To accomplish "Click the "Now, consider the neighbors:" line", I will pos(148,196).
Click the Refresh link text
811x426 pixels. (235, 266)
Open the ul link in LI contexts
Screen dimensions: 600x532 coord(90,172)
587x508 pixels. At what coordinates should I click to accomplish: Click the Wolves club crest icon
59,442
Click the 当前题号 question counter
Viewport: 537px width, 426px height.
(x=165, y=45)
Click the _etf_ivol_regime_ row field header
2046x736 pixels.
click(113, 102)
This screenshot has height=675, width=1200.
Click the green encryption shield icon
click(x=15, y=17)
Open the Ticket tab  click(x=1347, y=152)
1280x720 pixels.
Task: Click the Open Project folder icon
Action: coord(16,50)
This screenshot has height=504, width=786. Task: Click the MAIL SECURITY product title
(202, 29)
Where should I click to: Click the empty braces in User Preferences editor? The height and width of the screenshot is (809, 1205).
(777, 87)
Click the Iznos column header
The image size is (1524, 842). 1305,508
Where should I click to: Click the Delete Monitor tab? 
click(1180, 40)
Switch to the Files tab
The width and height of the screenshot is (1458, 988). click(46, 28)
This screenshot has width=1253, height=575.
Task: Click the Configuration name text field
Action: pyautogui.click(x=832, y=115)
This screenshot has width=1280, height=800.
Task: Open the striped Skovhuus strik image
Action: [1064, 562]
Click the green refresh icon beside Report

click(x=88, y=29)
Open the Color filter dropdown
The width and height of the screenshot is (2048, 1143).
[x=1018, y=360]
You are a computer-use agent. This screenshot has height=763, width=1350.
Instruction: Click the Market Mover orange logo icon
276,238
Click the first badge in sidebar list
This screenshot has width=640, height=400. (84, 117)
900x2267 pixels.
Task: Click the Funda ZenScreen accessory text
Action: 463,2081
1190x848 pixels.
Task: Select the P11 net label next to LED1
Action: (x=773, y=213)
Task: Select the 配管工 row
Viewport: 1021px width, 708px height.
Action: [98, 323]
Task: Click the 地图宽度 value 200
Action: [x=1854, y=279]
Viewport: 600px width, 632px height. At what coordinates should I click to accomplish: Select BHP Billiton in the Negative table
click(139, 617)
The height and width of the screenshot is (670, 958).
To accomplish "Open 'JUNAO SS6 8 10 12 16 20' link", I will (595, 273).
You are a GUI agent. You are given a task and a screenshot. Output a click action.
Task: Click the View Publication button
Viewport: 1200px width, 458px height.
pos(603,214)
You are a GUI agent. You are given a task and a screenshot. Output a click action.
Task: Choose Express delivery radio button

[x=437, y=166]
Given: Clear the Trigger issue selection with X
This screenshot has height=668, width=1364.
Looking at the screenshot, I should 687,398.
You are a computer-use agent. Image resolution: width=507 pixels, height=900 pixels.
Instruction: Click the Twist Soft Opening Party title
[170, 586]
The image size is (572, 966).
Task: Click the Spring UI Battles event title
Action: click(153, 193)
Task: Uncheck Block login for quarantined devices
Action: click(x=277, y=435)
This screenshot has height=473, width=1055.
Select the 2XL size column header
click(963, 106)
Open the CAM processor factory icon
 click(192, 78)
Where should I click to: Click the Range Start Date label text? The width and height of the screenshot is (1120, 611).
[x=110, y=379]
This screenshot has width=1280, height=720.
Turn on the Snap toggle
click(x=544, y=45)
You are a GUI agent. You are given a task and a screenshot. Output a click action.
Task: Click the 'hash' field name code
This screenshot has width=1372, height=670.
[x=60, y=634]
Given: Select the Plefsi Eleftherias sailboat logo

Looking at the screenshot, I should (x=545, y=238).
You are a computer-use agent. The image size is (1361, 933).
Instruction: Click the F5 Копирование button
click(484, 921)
====================
* YOUR GOAL *
The answer consists of every line above in which the word "will" occurs.

* SOLUTION FOR THIS PROBLEM *
To accomplish "Click the "Now, consider the neighbors:" line", I will pos(148,196).
To accomplish "Open 'JUNAO SS6 8 10 12 16 20' link", I will (595, 273).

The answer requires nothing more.